Anthropic introduced MCP Tunnels in research preview: a lightweight gateway you deploy inside your own network that establishes an outbound encrypted connection to Anthropic infrastructure. Once that tunnel is up, Managed Agents and the Messages API can reach private MCP servers running on your side — internal databases, APIs, ticketing systems, knowledge bases — without you opening a single inbound firewall rule. The pattern is the same idea as Cloudflare Tunnel, ngrok, or AWS PrivateLink, applied to MCP traffic and the Anthropic agent surface. Authentication model, transport, and pricing not yet disclosed.

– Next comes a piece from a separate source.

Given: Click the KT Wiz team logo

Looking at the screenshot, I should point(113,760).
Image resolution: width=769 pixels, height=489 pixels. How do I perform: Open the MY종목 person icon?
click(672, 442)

What this solves. The Managed Agents primitive Anthropic announced at Code With Claude — sandboxed execution, checkpointing, credential scoping — is hosted on Anthropic infrastructure. Useful by itself, but the enterprise blocker has always been the data: agents need to reach your private Postgres, your internal Jira, your company wiki, your customer-data-platform, none of which lives on the public internet. The previous workaround was either expose those services via VPN or reverse proxy (security review nightmare), or move the data to Anthropic-side infrastructure (data residency nightmare). MCP Tunnels makes the third path operational: the connection initiates from inside your perimeter outward, so your existing network security model doesn't change. Agents reach private MCP servers through the tunnel; internal systems never accept inbound connections from Anthropic. This is the connectivity primitive that turns Managed Agents from interesting-demo into enterprise-deployable.

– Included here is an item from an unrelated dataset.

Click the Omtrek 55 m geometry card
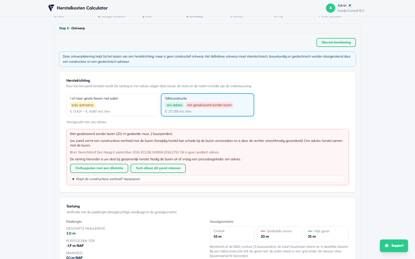Screen dimensions: 415x259 pos(232,234)
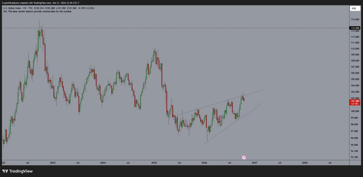Click the latest red weekly candle
The width and height of the screenshot is (363, 177).
tap(244, 99)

Ecosystem context. Anthropic is filling out the MCP stack vertically: protocol (MCP itself), execution (Managed Agents), connectivity (MCP Tunnels). Each layer is a primitive that wrapper-ecosystem players (LangGraph, AutoGen, custom enterprise agent platforms) had previously sold to the same buyer. The bet is the same as Anthropic's other infrastructure moves this week: own the primitives, let the wrapper layer be optional. For competitors: OpenAI's Assistants API and the Agents SDK don't currently have a native private-network-access story comparable to MCP Tunnels — enterprise OpenAI deployments rely on Azure OpenAI's private endpoints (captive to Azure) or custom reverse-proxy setups. Google's Antigravity 2.0 (also this week) doesn't ship a hosted equivalent. AWS Bedrock Agents have PrivateLink for VPC-internal services, but that's AWS-captive. MCP Tunnels is the first vendor-neutral pattern: your MCP server can live anywhere, the tunnel is the ingress.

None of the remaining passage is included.